If you don't mind my asking, what year is your "Goose"? I have one very similar to yours, chrome, top tube sticker says "Mountain Pro", and it has seat stay mounted rollercam brakes, not the cantis that yours has. Also, mine did have a plate crown fork, but like an idiot, I got rid of it years ago. :madman:

Anyway, mine had a 1985 bicycle license sticker on it, so it's at least that old, I'd think.

By the way, I like the beige Panaracers! Those are some of my favorite old skool tires. Nice single speed conversion, enjoy it!


----------



## alohachiimoku (Apr 7, 2006)

Huge! Gigantic! what else can I say.


----------



## bushpig (Nov 26, 2005)

Sweet build. It would look nice with an aluminium bullmoose


----------



## Veloculture (Dec 18, 2005)

SteveInNH said:


> Just converted to SS and have not gotten off of it yet! So much fun.
> 
> I know, the seat :eekster:


looks like a good cruiser. i've got one of the roller cam'ed frames sitting over here. i'm not sure what to do with it.


----------



## grawbass (Aug 23, 2004)

bushpig said:


> Sweet build. It would look nice with an aluminium bullmoose


That beast definately needs a bullmoose. I'd pick a crome plated steel one though.


----------



## SteveInNH (May 30, 2006)

bushpig said:


> Sweet build. It would look nice with an aluminium bullmoose


How about an SR SlingShot? Updated pictures to come later this week. It was def hard to find one in 21.1mm!

If I post the SN, can someone tell me what year it is?


----------



## grawbass (Aug 23, 2004)

SteveInNH said:


> How about an SR SlingShot? Updated pictures to come later this week. It was def hard to find one in 21.1mm!
> 
> If I post the SN, can someone tell me what year it is?


Those are nice too. Almost a bullmoose.


----------



## stan4bikes (May 24, 2006)

*cool bike and forum!*

what I really dig about this site is that you can post most any brand or style of bike and people appreciate them. I think most any bike can be made to be functional/  /cool by using a little thinking. .....don't worry, that doesn't mean I'm going to post Murrays and Huffys ..Keep being acceptive of other peoples dreams, maybe you'll catch a good idea or two along the way!


----------



## SteveInNH (May 30, 2006)

*New Bottom Bracket needed.*

I have no idea what type/size bottom bracket goes on this bike. Can someone help me by telling me what to shop for?

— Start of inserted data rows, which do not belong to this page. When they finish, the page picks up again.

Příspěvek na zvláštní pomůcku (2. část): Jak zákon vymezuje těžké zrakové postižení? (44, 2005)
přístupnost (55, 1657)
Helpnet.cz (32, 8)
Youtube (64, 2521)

I'm going to need a new one 

It would be cool to just put the old cranks back on....


----------



## 82Sidewinder (Jun 28, 2006)

SteveInNH said:


> Just converted to SS and have not gotten off of it yet! So much fun.
> 
> I know, the seat :eekster:


Very cool! I love the beige Panaracers, and the frame looks sleek without the decals. I would definitely add a set of bullmoose bars or an SR MTS-100 slingshot stem w/ an SR MTB-100 bar.

Here are a few pics of my '85 Mongoose ATB (serial number starts with M5). These pics are from the Ebay seller I bought it from, so they don't show the vintage Avocet Touring saddle or the Tioga Farmer John tires I added later.


----------



## SteveInNH (May 30, 2006)

*Updated pictures*

I've made some changes.....

Nashbar seat
Kalloy 21.1mm quill slingshot
Aluminum riser bars
Icon cranks - 180mm
I ordered a 36t chainring, but I haven't gotten it yet
Switched to an 18t cog. This one is ramped. We'll see how it works.

I also rebuilt the BB.





































Better?
Can't wait to ride it again!

OH, and the fire pit kicks A$$


----------



## 82Sidewinder (Jun 28, 2006)

*Too cool!*

The new stem and bars look great! Very cool bike!:thumbsup:


----------